◆ **DATA RECORDS**
== == ==
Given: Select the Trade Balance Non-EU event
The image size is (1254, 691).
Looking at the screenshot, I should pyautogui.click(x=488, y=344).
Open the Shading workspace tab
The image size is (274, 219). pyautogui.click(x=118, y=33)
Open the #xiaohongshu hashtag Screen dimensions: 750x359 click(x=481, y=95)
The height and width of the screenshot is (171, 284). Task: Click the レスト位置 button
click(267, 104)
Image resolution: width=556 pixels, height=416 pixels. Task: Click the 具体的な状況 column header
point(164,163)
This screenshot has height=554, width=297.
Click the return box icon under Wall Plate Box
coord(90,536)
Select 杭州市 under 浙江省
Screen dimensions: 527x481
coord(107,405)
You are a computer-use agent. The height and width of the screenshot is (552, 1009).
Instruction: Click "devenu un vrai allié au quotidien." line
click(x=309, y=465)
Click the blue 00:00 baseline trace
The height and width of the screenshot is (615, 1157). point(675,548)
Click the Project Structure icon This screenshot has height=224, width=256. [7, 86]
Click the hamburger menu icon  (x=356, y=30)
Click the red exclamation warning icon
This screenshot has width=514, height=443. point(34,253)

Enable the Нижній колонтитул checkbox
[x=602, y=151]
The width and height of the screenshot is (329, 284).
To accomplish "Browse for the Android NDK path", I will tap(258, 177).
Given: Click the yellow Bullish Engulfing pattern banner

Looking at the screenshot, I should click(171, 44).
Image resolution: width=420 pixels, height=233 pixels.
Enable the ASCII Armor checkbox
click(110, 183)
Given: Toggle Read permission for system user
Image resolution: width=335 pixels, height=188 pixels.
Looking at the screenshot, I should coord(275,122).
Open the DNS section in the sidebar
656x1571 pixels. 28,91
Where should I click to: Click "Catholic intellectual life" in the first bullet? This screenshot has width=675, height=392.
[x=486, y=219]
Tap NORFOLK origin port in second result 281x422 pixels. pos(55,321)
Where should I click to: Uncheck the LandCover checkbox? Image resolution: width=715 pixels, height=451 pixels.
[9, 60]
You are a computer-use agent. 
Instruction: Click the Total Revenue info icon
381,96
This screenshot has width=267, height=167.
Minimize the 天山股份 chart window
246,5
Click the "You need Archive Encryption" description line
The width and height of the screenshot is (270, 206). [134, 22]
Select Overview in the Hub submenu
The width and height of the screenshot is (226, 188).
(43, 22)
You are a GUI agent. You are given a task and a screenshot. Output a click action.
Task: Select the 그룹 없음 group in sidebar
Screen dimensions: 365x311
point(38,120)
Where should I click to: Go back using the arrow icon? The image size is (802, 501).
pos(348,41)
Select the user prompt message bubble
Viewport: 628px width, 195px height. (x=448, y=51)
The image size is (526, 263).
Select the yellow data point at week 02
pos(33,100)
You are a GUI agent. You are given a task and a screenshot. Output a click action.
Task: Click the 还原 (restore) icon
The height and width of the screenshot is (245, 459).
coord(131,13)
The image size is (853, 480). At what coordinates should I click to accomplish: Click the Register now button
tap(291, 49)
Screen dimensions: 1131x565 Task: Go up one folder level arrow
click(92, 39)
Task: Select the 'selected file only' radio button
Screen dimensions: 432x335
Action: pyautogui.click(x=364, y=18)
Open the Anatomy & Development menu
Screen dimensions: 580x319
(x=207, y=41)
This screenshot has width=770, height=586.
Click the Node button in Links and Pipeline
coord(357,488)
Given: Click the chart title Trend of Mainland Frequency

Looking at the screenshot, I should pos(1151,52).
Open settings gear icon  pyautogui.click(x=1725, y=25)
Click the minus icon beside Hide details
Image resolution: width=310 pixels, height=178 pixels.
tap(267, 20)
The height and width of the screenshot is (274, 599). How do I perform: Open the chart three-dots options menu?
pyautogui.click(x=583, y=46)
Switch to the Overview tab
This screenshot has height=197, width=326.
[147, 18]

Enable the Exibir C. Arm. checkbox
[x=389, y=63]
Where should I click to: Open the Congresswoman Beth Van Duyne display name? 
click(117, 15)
== == ==
◆ **INSTRUCTIONS FOR THE TASK**
Reproduce all of the items above verbatim, line for line, without altering anything.

◆ **TASK SOLUTION**
Given: Select the Trade Balance Non-EU event
The image size is (1254, 691).
Looking at the screenshot, I should pyautogui.click(x=488, y=344).
Open the Shading workspace tab
The image size is (274, 219). pyautogui.click(x=118, y=33)
Open the #xiaohongshu hashtag Screen dimensions: 750x359 click(x=481, y=95)
The height and width of the screenshot is (171, 284). Task: Click the レスト位置 button
click(267, 104)
Image resolution: width=556 pixels, height=416 pixels. Task: Click the 具体的な状況 column header
point(164,163)
This screenshot has height=554, width=297.
Click the return box icon under Wall Plate Box
coord(90,536)
Select 杭州市 under 浙江省
Screen dimensions: 527x481
coord(107,405)
You are a computer-use agent. The height and width of the screenshot is (552, 1009).
Instruction: Click "devenu un vrai allié au quotidien." line
click(x=309, y=465)
Click the blue 00:00 baseline trace
The height and width of the screenshot is (615, 1157). point(675,548)
Click the Project Structure icon This screenshot has height=224, width=256. [7, 86]
Click the hamburger menu icon  (x=356, y=30)
Click the red exclamation warning icon
This screenshot has width=514, height=443. point(34,253)

Enable the Нижній колонтитул checkbox
[x=602, y=151]
The width and height of the screenshot is (329, 284).
To accomplish "Browse for the Android NDK path", I will tap(258, 177).
Given: Click the yellow Bullish Engulfing pattern banner

Looking at the screenshot, I should click(171, 44).
Image resolution: width=420 pixels, height=233 pixels.
Enable the ASCII Armor checkbox
click(110, 183)
Given: Toggle Read permission for system user
Image resolution: width=335 pixels, height=188 pixels.
Looking at the screenshot, I should coord(275,122).
Open the DNS section in the sidebar
656x1571 pixels. 28,91
Where should I click to: Click "Catholic intellectual life" in the first bullet? This screenshot has width=675, height=392.
[x=486, y=219]
Tap NORFOLK origin port in second result 281x422 pixels. pos(55,321)
Where should I click to: Uncheck the LandCover checkbox? Image resolution: width=715 pixels, height=451 pixels.
[9, 60]
You are a computer-use agent. 
Instruction: Click the Total Revenue info icon
381,96
This screenshot has width=267, height=167.
Minimize the 天山股份 chart window
246,5
Click the "You need Archive Encryption" description line
The width and height of the screenshot is (270, 206). [134, 22]
Select Overview in the Hub submenu
The width and height of the screenshot is (226, 188).
(43, 22)
You are a GUI agent. You are given a task and a screenshot. Output a click action.
Task: Select the 그룹 없음 group in sidebar
Screen dimensions: 365x311
point(38,120)
Where should I click to: Go back using the arrow icon? The image size is (802, 501).
pos(348,41)
Select the user prompt message bubble
Viewport: 628px width, 195px height. (x=448, y=51)
The image size is (526, 263).
Select the yellow data point at week 02
pos(33,100)
You are a GUI agent. You are given a task and a screenshot. Output a click action.
Task: Click the 还原 (restore) icon
The height and width of the screenshot is (245, 459).
coord(131,13)
The image size is (853, 480). At what coordinates should I click to accomplish: Click the Register now button
tap(291, 49)
Screen dimensions: 1131x565 Task: Go up one folder level arrow
click(92, 39)
Task: Select the 'selected file only' radio button
Screen dimensions: 432x335
Action: pyautogui.click(x=364, y=18)
Open the Anatomy & Development menu
Screen dimensions: 580x319
(x=207, y=41)
This screenshot has width=770, height=586.
Click the Node button in Links and Pipeline
coord(357,488)
Given: Click the chart title Trend of Mainland Frequency

Looking at the screenshot, I should pos(1151,52).
Open settings gear icon  pyautogui.click(x=1725, y=25)
Click the minus icon beside Hide details
Image resolution: width=310 pixels, height=178 pixels.
tap(267, 20)
The height and width of the screenshot is (274, 599). How do I perform: Open the chart three-dots options menu?
pyautogui.click(x=583, y=46)
Switch to the Overview tab
This screenshot has height=197, width=326.
[147, 18]

Enable the Exibir C. Arm. checkbox
[x=389, y=63]
Where should I click to: Open the Congresswoman Beth Van Duyne display name? 
click(117, 15)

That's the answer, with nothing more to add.